┌──

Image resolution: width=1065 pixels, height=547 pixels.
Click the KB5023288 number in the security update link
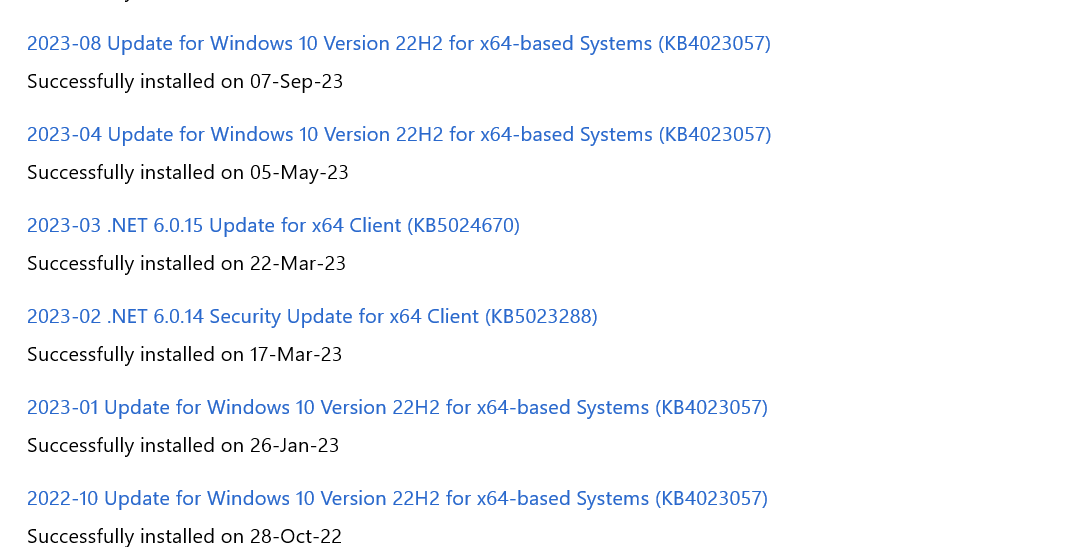(541, 317)
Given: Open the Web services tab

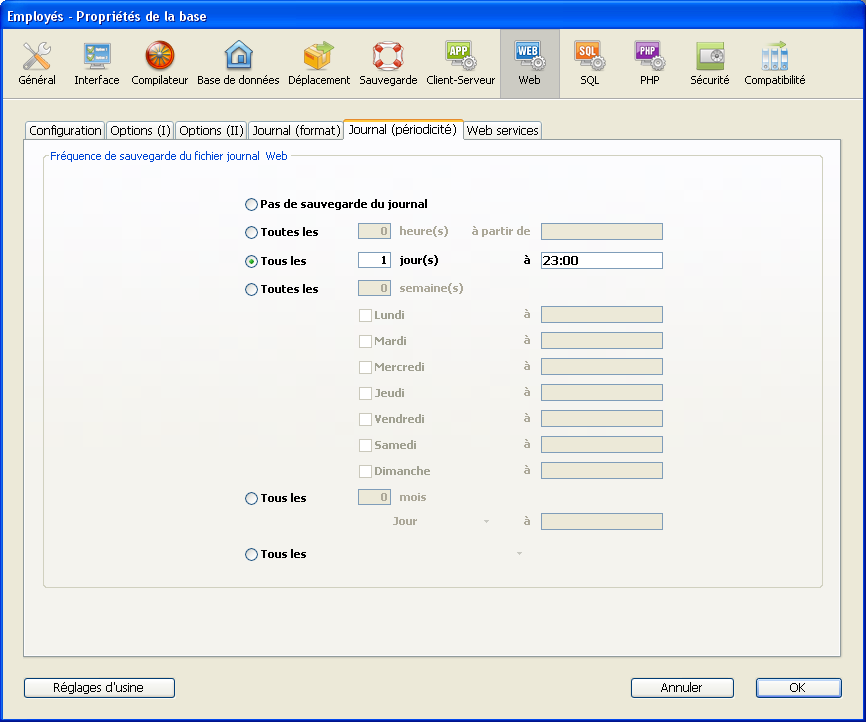Looking at the screenshot, I should (502, 131).
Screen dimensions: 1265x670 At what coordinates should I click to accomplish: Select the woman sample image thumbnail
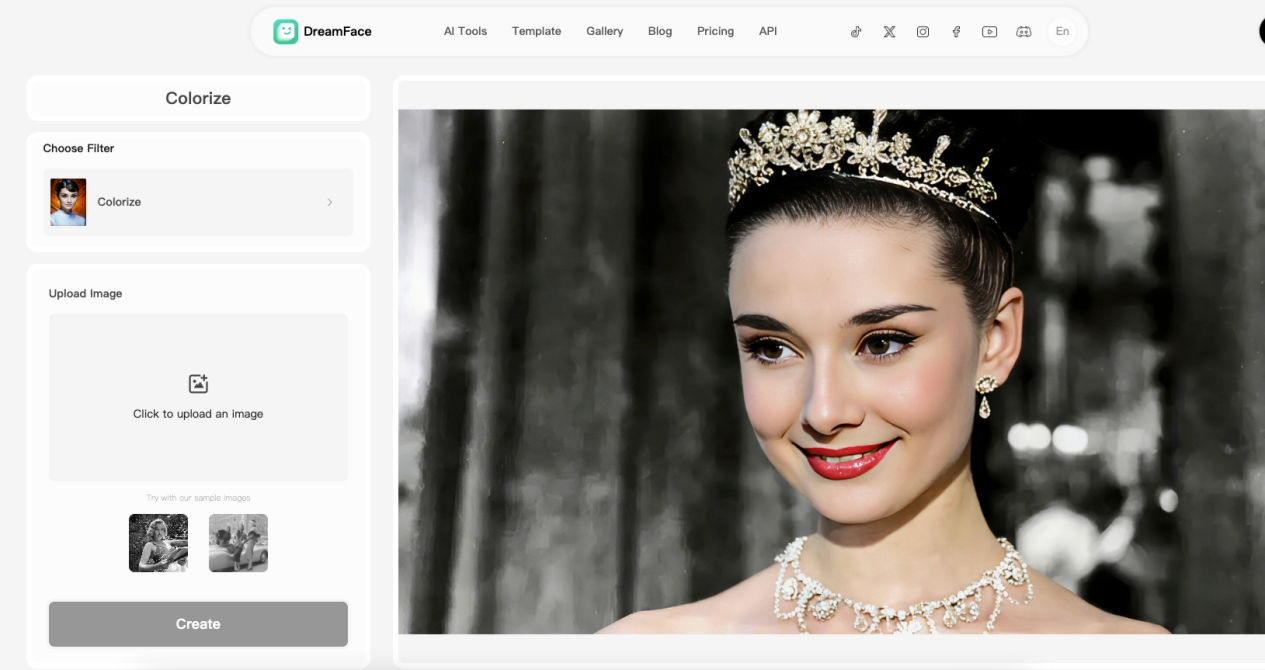[158, 543]
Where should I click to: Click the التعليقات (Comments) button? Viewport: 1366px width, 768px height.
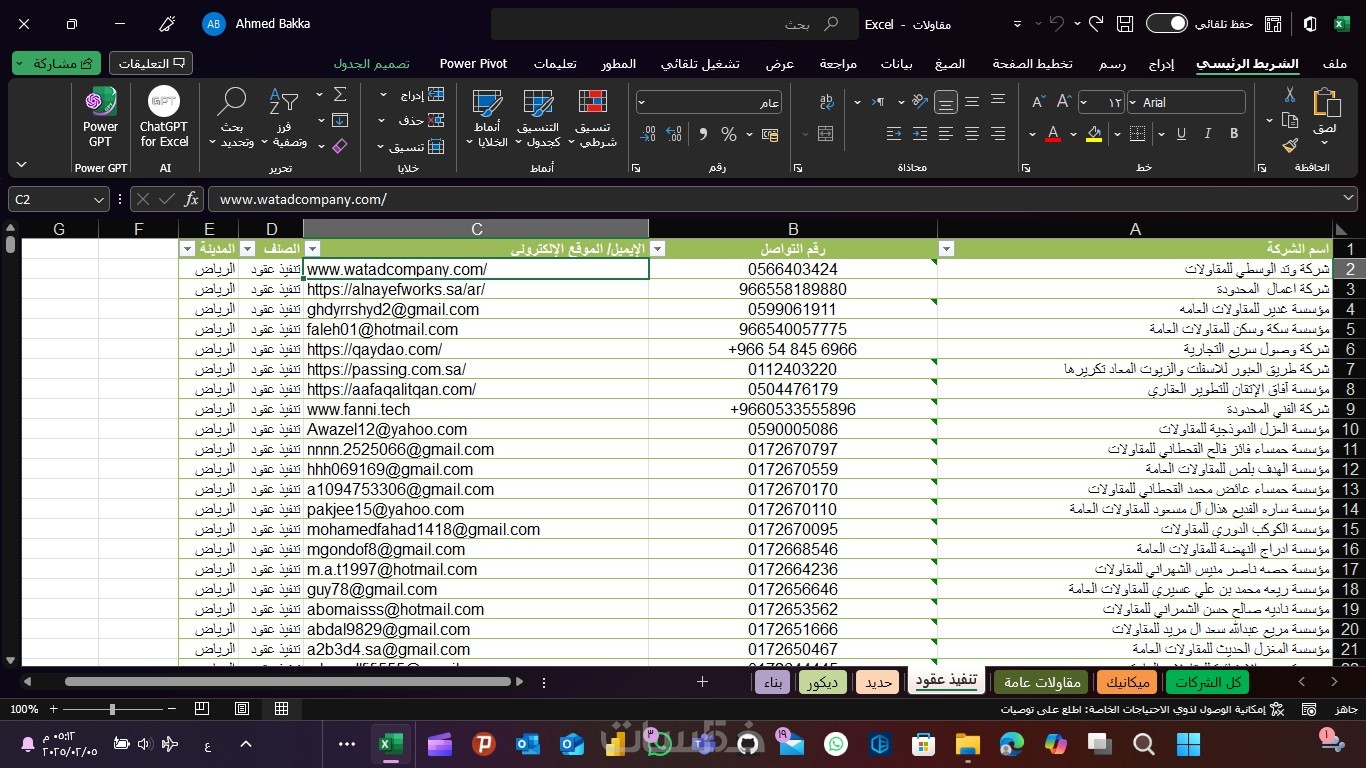tap(151, 63)
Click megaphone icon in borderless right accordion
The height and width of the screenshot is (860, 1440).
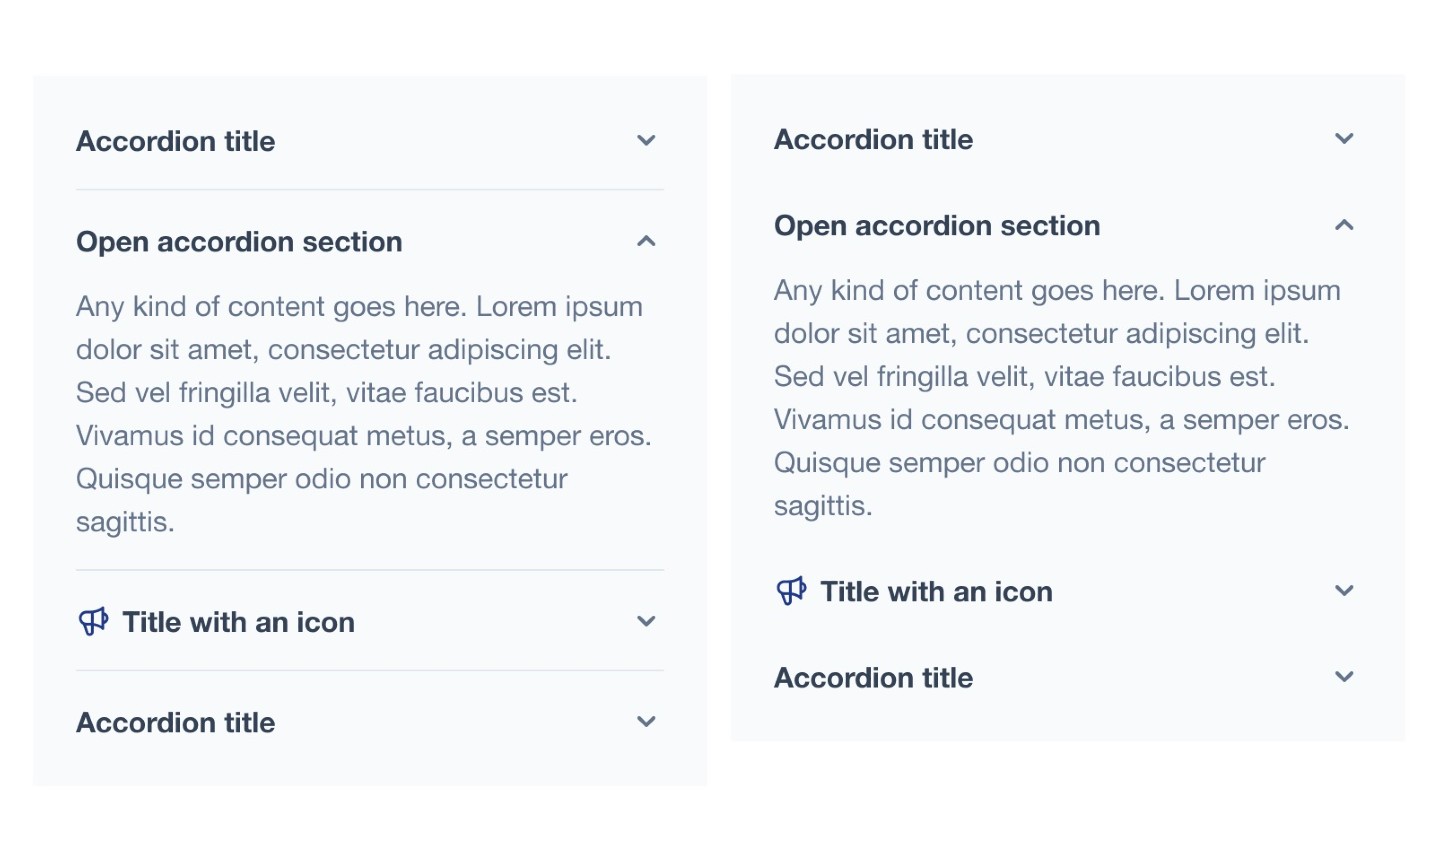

└──

* **PROBLEM TO SOLVE**
Copy the records above precisely, and leave every image out of the copy.

* **OUTPUT BELOW**
Image resolution: width=1065 pixels, height=547 pixels.
Click the KB5023288 number in the security update link
(541, 317)
Given: Open the Web services tab

Looking at the screenshot, I should (502, 131).
Screen dimensions: 1265x670 At what coordinates should I click to accomplish: Select the woman sample image thumbnail
[158, 543]
Where should I click to: Click the التعليقات (Comments) button? Viewport: 1366px width, 768px height.
tap(151, 63)
Click megaphone icon in borderless right accordion
The height and width of the screenshot is (860, 1440).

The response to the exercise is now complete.